• [Source text]
# # #

The first one differs from the given result in the challenge. So what is going on? Verbose mode to the rescue. I have filtered out the "Match found" lines, as the rest really is noise:

$ ./unique-subsequence -v littleit lit | grep +
: + Match found with binary mask '00001011'.  # 4
: + Match found with binary mask '10000011'.  # ?
: + Match found with binary mask '11000001'.  # 3 
: + Match found with binary mask '11010000'.  # 2
: + Match found with binary mask '11100000'.  # 1

$ ./unique-subsequence -v london lon | grep +
: + Match found with binary mask '100011'.    # 3
: + Match found with binary mask '110001'.    # 2
: + Match found with binary mask '111000'.    # 1

The numbers at the end are the corresponding entries in the challenge. The one marked with «?» is new. It clerly is a valid combination, so the challenge got it wrong. The answer is 5 for the first example. (The second example is correct, though.)

# # #

• [Information supplied]

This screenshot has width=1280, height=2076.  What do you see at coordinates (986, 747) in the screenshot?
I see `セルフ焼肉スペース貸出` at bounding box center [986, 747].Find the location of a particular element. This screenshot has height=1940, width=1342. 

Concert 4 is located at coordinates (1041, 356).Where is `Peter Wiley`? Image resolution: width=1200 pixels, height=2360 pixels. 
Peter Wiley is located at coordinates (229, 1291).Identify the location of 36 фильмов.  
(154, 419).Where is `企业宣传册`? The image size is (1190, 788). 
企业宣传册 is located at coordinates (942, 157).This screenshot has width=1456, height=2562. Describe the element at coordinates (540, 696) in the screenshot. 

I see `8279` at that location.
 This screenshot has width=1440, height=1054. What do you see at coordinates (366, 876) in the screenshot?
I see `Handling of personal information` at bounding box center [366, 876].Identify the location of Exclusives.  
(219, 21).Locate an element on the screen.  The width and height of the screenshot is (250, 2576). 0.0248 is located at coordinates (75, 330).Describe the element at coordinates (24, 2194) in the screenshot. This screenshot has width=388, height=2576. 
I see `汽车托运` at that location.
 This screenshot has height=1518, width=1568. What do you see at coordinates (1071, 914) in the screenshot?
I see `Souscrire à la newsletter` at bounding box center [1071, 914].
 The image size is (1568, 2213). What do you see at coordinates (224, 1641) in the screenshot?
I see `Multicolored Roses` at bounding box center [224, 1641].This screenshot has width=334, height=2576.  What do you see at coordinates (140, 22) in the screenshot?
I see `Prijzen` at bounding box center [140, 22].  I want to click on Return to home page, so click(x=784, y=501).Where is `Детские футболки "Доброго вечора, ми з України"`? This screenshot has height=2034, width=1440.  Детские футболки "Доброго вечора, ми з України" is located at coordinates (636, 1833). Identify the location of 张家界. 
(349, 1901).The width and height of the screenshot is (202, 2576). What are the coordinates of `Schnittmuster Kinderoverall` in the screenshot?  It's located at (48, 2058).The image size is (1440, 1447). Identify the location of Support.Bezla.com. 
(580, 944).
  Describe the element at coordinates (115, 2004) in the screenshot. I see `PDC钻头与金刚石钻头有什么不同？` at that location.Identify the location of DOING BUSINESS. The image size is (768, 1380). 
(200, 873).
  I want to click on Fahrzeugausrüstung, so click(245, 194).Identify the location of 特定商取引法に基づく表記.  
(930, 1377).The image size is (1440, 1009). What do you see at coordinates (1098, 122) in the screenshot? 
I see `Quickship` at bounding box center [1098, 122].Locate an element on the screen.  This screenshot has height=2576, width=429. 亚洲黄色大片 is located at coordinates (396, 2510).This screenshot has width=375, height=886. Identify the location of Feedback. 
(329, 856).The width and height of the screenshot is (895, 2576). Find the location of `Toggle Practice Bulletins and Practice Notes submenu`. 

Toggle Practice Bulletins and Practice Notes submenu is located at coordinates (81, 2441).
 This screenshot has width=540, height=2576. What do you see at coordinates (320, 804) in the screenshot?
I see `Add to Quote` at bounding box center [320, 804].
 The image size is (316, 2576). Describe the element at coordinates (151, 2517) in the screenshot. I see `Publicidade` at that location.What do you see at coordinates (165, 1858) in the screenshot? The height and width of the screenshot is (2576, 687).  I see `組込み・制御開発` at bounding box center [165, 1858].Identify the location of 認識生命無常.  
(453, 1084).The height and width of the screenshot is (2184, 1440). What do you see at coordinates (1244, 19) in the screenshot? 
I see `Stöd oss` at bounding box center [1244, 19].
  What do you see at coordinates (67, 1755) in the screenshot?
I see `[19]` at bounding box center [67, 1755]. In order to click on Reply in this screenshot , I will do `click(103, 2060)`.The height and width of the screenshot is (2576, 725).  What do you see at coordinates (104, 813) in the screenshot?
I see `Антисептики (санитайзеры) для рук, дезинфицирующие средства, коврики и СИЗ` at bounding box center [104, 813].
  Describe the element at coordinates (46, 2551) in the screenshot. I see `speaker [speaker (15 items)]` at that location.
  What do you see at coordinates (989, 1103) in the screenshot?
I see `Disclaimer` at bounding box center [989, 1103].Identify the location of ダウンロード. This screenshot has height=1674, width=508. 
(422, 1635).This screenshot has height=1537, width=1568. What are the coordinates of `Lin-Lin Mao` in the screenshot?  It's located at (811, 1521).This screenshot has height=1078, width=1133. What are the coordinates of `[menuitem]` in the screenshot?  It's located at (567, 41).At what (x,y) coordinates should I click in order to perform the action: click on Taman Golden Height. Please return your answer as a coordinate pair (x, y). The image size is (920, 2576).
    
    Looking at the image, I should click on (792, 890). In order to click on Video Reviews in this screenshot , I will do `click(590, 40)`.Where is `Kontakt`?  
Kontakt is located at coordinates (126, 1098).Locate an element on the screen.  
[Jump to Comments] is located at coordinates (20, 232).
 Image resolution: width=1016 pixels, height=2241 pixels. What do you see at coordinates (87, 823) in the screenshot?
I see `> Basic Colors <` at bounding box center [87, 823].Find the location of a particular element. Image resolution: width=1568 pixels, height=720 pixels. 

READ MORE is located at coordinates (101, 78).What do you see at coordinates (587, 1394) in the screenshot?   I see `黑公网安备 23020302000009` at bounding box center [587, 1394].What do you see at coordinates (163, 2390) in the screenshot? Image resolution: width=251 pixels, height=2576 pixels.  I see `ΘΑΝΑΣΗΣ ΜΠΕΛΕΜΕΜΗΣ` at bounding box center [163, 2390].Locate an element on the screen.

# # #

• [Stated task 1]
Answer these from the unique-subsequence text:
(a) Which binary mask is marked with «?» in the run for "littleit lit"?
(b) How many matches does the run for "london lon" list?
(c) What does the closing paragraph give as the answer for the first example?
• [Stated task 2] Continue the unique-subsequence text, starting right after its last sentence.

• [Written answer 1]
(a) '10000011'
(b) Three
(c) 5

• [Written answer 2]
Note that the challenge has been updated with the fifth match. I checked after writing this section.

Perl

This is a straight forward translation of the Raku version.

File: unique-subsequence-perl
#! /usr/bin/env perl

use strict;
use warnings;
use feature 'say';

use Getopt::Long;
use List::Util qw(sum);

my $verbose = 0;

GetOptions("verbose" => \$verbose);

my $S = shift(@ARGV);
my $T = shift(@ARGV);

die '"$S" must have length' unless length $S;
die '"$T" must have length' unless length $T;

my $S_length = length $S;
my $T_length = length $T;
my $binary   = '1' x $S_length;

my $max      = oct('0b' . $binary);
my $matches  = 0;

for my $current (1 .. $max)
{
  my $mask = sprintf("%0" . $S_length ."b", $current);

  if (sum(split(//, $mask)) != $T_length)
  {
    say ":   Skipped binary mask '{ $mask }' - wrong number of 1s" if $verbose;
    next;
  }

  my $candidate = join("", map { substr($mask, $_, 1) eq '1'
         ? substr($S, $_,1) : '' } (0 .. $S_length -1));

  if ($candidate eq $T)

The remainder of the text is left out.